__Activity__. The range to repeat runs from the line with "Click the 0 references link above insert()" to the last line below, both ends included; give it exactly and without pictures.

---------- Records for this exercise

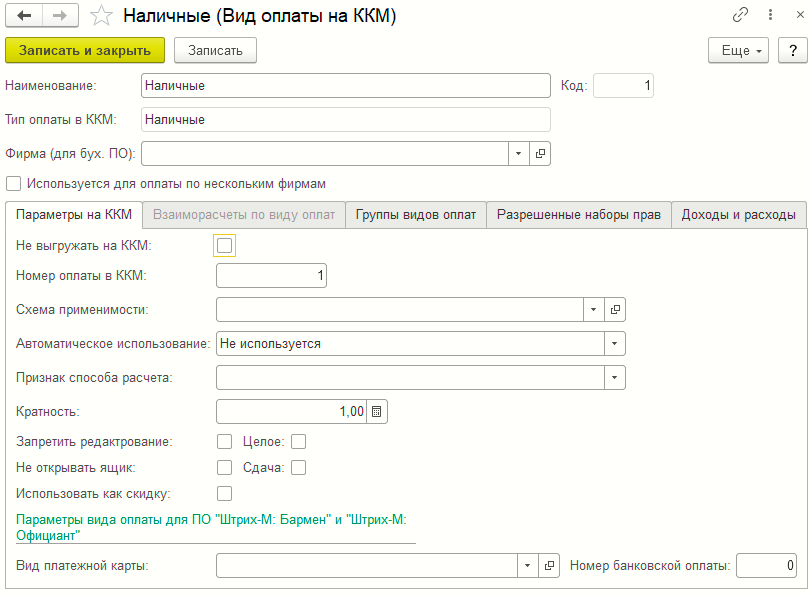Open Доходы и расходы tab
811x594 pixels.
(739, 215)
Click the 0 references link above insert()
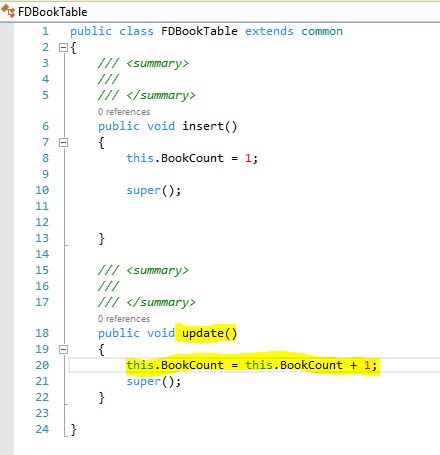 (124, 112)
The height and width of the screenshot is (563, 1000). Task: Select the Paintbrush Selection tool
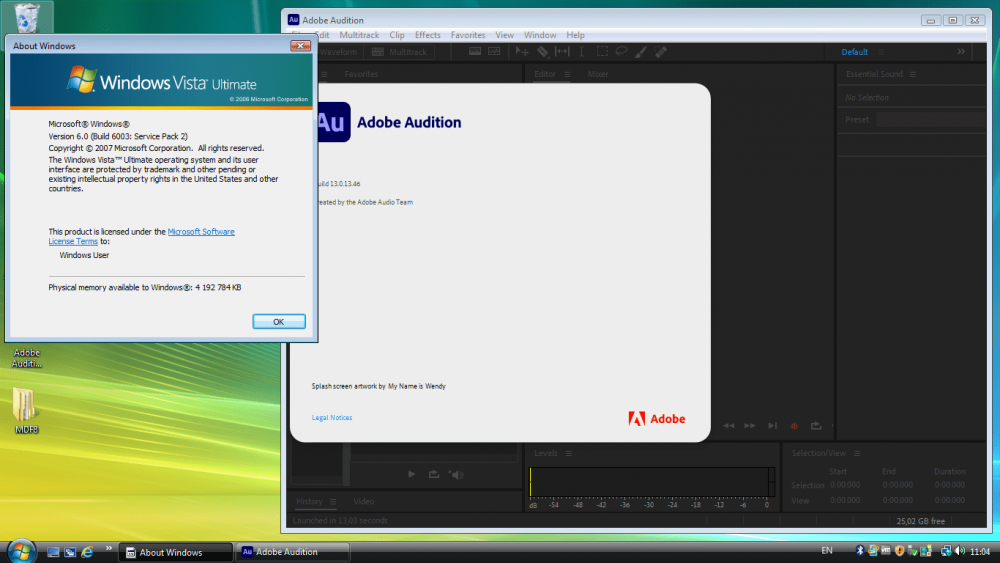[x=641, y=52]
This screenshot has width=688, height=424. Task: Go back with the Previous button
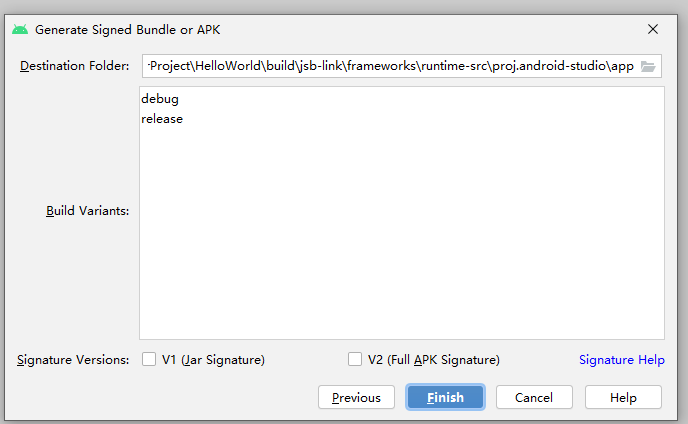point(356,397)
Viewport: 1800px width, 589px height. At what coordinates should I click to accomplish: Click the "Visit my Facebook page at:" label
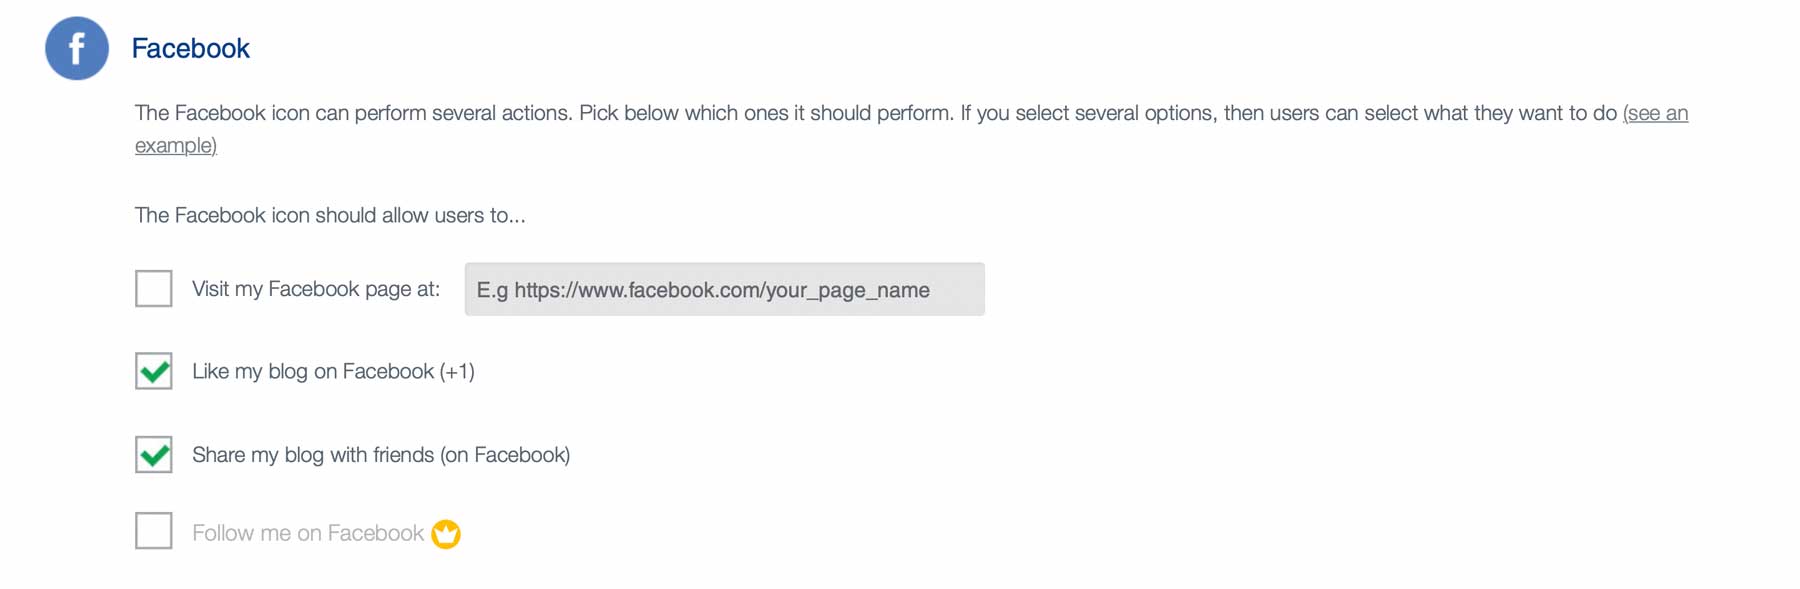(x=315, y=288)
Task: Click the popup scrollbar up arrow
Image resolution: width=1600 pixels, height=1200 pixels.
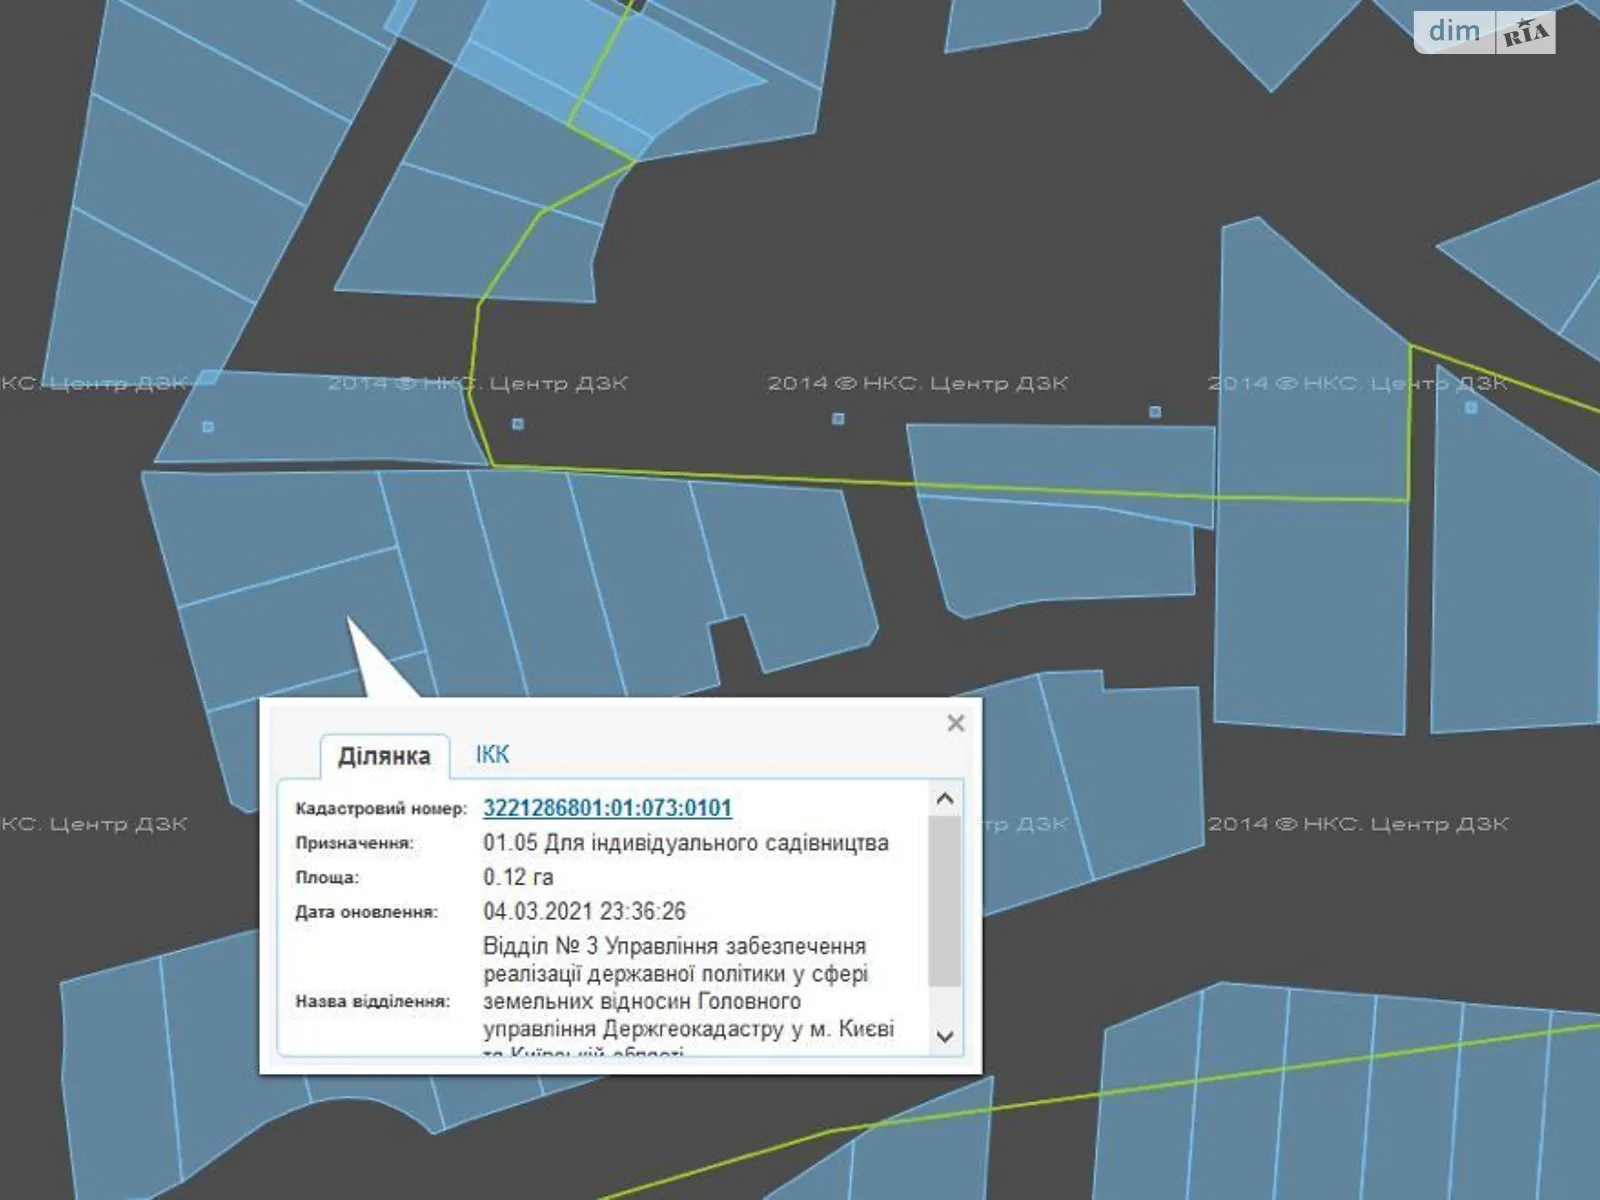Action: (x=945, y=799)
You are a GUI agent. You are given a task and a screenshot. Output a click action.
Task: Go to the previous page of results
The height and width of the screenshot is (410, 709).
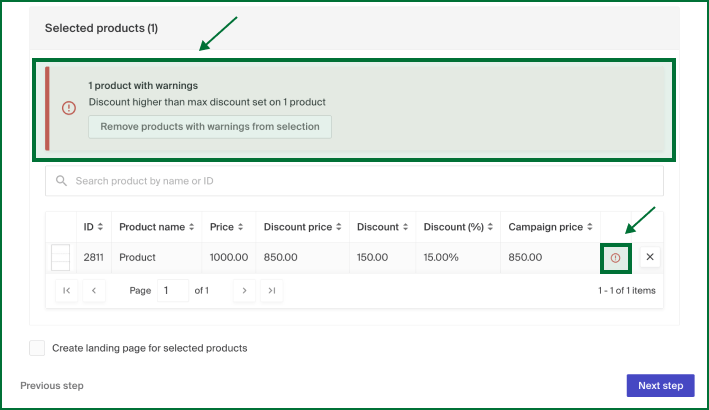[x=93, y=290]
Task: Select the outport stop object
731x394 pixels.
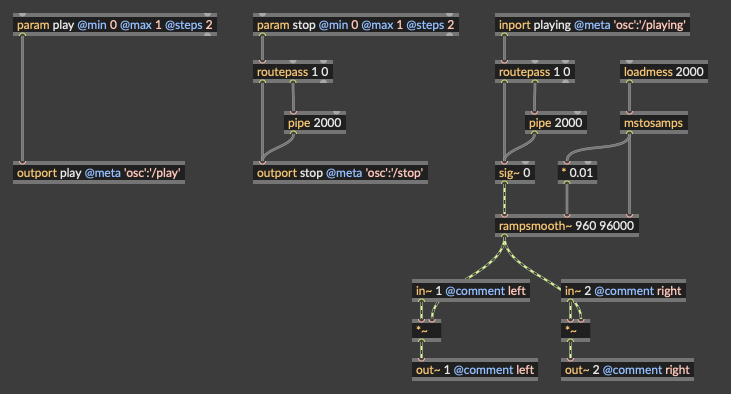Action: (x=340, y=173)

--------------------

__Response area__.
Click the 0 references link above insert()
 (124, 112)
The height and width of the screenshot is (563, 1000). Task: Select the Paintbrush Selection tool
[x=641, y=52]
This screenshot has width=688, height=424. Task: Go back with the Previous button
point(356,397)
Viewport: 1800px width, 589px height. At what coordinates should I click to accomplish: Click the "Visit my Facebook page at:" label
(x=315, y=288)
Task: Click the popup scrollbar up arrow
Image resolution: width=1600 pixels, height=1200 pixels.
Action: (x=945, y=799)
You are a GUI agent. You are given a task and a screenshot. Output a click action.
Task: Go to the previous page of results
The height and width of the screenshot is (410, 709).
[x=93, y=290]
Task: Select the outport stop object
731x394 pixels.
Action: (x=340, y=173)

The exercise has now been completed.